Dosłownie i w przenośni, ponieważ od najniższego do najwyższego punktu trasy pokonacie 1000 m przewyższenia, zaś końcowy punkt trasy znajduje się na wysokości 2504 m n.p.m. Nagrodą za dojechanie do samego końca jest widok na najwyższy szczyt Austrii – Großglockner oraz lodowiec Pasterze.
Großglockner Hochalpenstraße jest drogą czynną sezonowo oraz udostępnianą w określonych godzinach. Szczegółowe informacje o otwarciu drogi, cenach winiet i dodatkowych atrakcjach, a także aktualny widok z kamery internetowej znajdziecie na stronie: www.grossglockner.at.
Szosa Transfogaraska i Transalpina – z motocyklową wizytą w kraju Drakuli
Rumunia cieszy się niesłabnącą popularnością wśród turystów motocyklowych – zarówno tych lubiących zmaganie z błotem i offroadem w najczystszej postaci jak i zjadaczy asfaltu. Znana jest przede wszystkim z dwóch górskich tras.
DN7C, czyli Szosa Transfogaraska, którą śmiało można by okrzyknąć snem psychopaty, ponieważ jest wymysłem Nicolae Causescu. Jej kulminacja znajduje się na wysokości 2034 m n.p.m., a aby ją osiągnąć, przez kilkadziesiąt kilometrów czeka nas wspinanie górskimi serpentynami, które dają najczystszą radość z domykania opony.
Łączna długość trasy to 150km, przecina ona Góry Fogaraskie z północy na południe. Tak też kształtuje się jakość asfaltu – po północnej części szosy jest on zdecydowanie lepszej jakości niż po południowej stronie. Niemniej, nawet ten lepszy bliższy jest standardem do tego, co znamy z polskich dróg, ale nie zniechęcajcie się – naprawdę warto, choćby dlatego, że Rumunia jest celem znacznie ciekawszym niż przewidywalna Europa Zachodnia ;)

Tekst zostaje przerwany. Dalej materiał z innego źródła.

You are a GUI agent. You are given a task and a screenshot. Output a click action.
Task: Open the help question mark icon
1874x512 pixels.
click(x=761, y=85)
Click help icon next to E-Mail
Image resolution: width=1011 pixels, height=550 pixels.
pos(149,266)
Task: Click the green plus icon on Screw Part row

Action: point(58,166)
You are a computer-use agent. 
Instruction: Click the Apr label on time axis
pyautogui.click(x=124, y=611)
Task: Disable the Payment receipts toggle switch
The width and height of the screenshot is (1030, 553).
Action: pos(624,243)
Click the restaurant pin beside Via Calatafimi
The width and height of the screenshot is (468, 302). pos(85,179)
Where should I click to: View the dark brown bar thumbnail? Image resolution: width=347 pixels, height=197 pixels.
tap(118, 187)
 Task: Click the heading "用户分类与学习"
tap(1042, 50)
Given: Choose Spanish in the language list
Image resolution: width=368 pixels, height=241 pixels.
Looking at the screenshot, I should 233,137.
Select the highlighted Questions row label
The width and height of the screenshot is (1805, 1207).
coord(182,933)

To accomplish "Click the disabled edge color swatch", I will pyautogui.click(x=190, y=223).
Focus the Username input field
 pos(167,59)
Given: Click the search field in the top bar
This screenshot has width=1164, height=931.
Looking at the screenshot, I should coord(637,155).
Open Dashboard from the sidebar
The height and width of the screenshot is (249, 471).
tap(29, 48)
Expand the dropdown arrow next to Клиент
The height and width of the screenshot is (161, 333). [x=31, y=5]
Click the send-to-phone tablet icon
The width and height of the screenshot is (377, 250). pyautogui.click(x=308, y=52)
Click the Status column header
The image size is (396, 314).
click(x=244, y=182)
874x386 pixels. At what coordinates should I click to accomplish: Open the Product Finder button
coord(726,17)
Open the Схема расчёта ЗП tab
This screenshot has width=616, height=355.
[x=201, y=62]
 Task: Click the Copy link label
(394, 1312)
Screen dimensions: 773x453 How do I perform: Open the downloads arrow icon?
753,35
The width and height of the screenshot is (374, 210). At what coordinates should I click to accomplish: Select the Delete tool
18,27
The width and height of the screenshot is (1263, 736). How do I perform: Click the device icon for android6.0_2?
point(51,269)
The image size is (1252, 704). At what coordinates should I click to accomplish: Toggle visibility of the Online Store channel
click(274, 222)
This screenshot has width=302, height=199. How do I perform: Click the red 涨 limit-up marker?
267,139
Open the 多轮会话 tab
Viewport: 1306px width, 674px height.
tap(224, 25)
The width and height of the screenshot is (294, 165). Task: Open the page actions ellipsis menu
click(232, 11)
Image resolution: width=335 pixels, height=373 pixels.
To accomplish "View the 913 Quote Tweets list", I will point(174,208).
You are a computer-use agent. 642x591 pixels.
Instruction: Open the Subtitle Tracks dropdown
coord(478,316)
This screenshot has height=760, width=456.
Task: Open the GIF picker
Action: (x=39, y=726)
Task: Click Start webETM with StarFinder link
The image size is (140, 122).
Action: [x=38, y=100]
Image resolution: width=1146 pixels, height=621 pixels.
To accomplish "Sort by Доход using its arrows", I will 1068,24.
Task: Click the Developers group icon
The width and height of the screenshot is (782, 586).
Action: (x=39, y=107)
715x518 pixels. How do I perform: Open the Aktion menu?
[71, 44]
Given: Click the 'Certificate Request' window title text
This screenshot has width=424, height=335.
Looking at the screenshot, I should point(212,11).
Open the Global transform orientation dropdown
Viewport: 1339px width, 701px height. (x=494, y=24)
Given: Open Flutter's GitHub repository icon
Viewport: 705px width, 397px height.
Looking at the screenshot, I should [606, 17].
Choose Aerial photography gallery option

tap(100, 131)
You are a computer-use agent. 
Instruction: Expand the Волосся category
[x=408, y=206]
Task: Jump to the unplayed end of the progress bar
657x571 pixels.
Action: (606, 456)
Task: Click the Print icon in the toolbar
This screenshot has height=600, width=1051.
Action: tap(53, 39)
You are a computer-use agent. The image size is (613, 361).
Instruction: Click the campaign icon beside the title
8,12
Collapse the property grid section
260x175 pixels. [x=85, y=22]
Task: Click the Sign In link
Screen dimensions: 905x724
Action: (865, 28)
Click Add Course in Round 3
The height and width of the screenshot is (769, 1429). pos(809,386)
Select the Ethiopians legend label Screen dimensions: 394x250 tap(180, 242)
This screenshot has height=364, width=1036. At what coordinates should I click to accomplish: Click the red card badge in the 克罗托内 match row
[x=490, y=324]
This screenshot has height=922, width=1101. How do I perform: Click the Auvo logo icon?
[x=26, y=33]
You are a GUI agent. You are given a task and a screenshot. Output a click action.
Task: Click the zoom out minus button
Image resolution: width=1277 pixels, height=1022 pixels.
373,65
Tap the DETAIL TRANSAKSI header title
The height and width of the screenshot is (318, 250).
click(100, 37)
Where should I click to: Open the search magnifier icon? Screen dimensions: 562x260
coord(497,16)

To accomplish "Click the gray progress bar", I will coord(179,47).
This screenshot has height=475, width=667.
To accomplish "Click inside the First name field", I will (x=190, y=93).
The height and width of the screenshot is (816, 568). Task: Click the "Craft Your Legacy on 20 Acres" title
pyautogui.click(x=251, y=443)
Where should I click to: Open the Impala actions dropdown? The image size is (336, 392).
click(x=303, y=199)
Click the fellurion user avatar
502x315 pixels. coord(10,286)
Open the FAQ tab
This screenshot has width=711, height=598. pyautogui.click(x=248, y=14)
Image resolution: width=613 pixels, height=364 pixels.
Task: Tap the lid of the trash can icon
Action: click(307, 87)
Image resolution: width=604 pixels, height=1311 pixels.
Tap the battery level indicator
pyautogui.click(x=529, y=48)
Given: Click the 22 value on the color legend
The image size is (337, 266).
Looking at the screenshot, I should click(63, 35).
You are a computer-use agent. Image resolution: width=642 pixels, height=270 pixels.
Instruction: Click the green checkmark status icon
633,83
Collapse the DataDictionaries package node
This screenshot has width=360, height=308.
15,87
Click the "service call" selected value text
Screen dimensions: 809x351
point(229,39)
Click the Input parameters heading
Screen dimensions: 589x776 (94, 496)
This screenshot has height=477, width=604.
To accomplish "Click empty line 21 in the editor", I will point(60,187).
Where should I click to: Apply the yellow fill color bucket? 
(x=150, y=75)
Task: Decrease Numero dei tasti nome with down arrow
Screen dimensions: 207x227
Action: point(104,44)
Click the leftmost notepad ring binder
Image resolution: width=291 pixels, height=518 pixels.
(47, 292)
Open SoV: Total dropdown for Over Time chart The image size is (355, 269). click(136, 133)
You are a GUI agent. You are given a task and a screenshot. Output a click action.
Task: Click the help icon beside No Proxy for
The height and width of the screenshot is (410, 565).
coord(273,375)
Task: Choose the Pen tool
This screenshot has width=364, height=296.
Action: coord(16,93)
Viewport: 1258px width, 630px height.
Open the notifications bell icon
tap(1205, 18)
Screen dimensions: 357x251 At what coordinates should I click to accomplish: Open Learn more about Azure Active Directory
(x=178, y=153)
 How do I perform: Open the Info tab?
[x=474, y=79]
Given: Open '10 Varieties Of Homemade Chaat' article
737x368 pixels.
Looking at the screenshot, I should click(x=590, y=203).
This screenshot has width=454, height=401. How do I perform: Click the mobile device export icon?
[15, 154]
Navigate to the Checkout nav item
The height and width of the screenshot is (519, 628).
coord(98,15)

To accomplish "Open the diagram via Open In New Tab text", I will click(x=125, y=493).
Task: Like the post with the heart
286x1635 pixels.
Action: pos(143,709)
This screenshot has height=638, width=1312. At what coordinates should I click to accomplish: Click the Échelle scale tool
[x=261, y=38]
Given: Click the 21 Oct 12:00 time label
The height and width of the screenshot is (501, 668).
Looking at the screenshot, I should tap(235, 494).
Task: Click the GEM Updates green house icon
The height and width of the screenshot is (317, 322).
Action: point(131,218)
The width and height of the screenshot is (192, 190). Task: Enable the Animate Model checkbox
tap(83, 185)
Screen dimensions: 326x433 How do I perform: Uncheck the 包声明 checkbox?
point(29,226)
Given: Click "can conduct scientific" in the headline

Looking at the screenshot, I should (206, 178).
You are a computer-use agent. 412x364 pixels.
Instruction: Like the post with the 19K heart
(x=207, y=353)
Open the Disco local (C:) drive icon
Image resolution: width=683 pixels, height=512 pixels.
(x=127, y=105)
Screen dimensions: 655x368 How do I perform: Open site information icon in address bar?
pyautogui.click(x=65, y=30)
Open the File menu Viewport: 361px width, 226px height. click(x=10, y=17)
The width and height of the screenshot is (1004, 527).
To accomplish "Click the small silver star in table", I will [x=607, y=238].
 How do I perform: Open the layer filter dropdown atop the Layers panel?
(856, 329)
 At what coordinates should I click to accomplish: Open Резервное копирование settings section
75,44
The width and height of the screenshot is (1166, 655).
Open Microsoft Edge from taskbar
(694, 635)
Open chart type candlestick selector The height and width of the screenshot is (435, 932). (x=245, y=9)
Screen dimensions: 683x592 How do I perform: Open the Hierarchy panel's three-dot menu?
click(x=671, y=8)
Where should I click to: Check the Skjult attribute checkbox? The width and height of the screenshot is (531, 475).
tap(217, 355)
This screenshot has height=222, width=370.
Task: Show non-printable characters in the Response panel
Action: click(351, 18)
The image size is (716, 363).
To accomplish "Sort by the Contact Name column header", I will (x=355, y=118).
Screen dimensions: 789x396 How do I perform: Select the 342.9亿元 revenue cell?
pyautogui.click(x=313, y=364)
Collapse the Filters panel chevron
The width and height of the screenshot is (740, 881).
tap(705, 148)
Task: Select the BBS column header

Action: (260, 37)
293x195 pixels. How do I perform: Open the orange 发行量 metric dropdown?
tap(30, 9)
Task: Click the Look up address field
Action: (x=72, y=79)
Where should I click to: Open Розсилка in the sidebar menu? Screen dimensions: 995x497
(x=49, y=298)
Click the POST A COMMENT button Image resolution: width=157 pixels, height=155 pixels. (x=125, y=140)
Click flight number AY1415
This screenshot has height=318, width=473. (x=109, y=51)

Transalpina, oznaczona numerem DN67C to druga (co nie znaczy, że mniej atrakcyjna, może wręcz przeciwnie) ze znanych rumuńskich tras. Jest najwyżej położoną drogą w tym kraju i wspina się na wysokość 2145 m n.p.m. Podobnie jak DN7C, przecina pasmo górskie (Góry Parang) południkowo, podobnie także jak poprzedniczka, udostępniana jest jedynie w określonych miesiącach (późna wiosna do wczesnej jesieni, dokładne informacje zawsze znajdują się na tablicach na początku trasy oraz na wielu forach i stronach internetowych poświęconych turystyce motocyklowej), natomiast do roku 2010 była szutrowa co sprawiało, że była wyjątkowo lubiana w kręgach motocyklistów z zacięciem terenowym. W chwili obecnej jest wyasfaltowana na całej swojej długości, tj. 135 km, natomiast ma nieco inny charakter niż wciśnięta między góry Transfogaraska, ponieważ wije się częściowo górskimi grzbietami zapewniając niezapomniane wrażenia z jazdy.
Droga Troli - Norwegia
Nie bez kozery określana mianem najbardziej spektakularnej drogi w Norwegii. Podobnie jak poprzednie, udostępniana jedynie sezonowo (od maja do października) z uwagi na warunki atmosferyczne.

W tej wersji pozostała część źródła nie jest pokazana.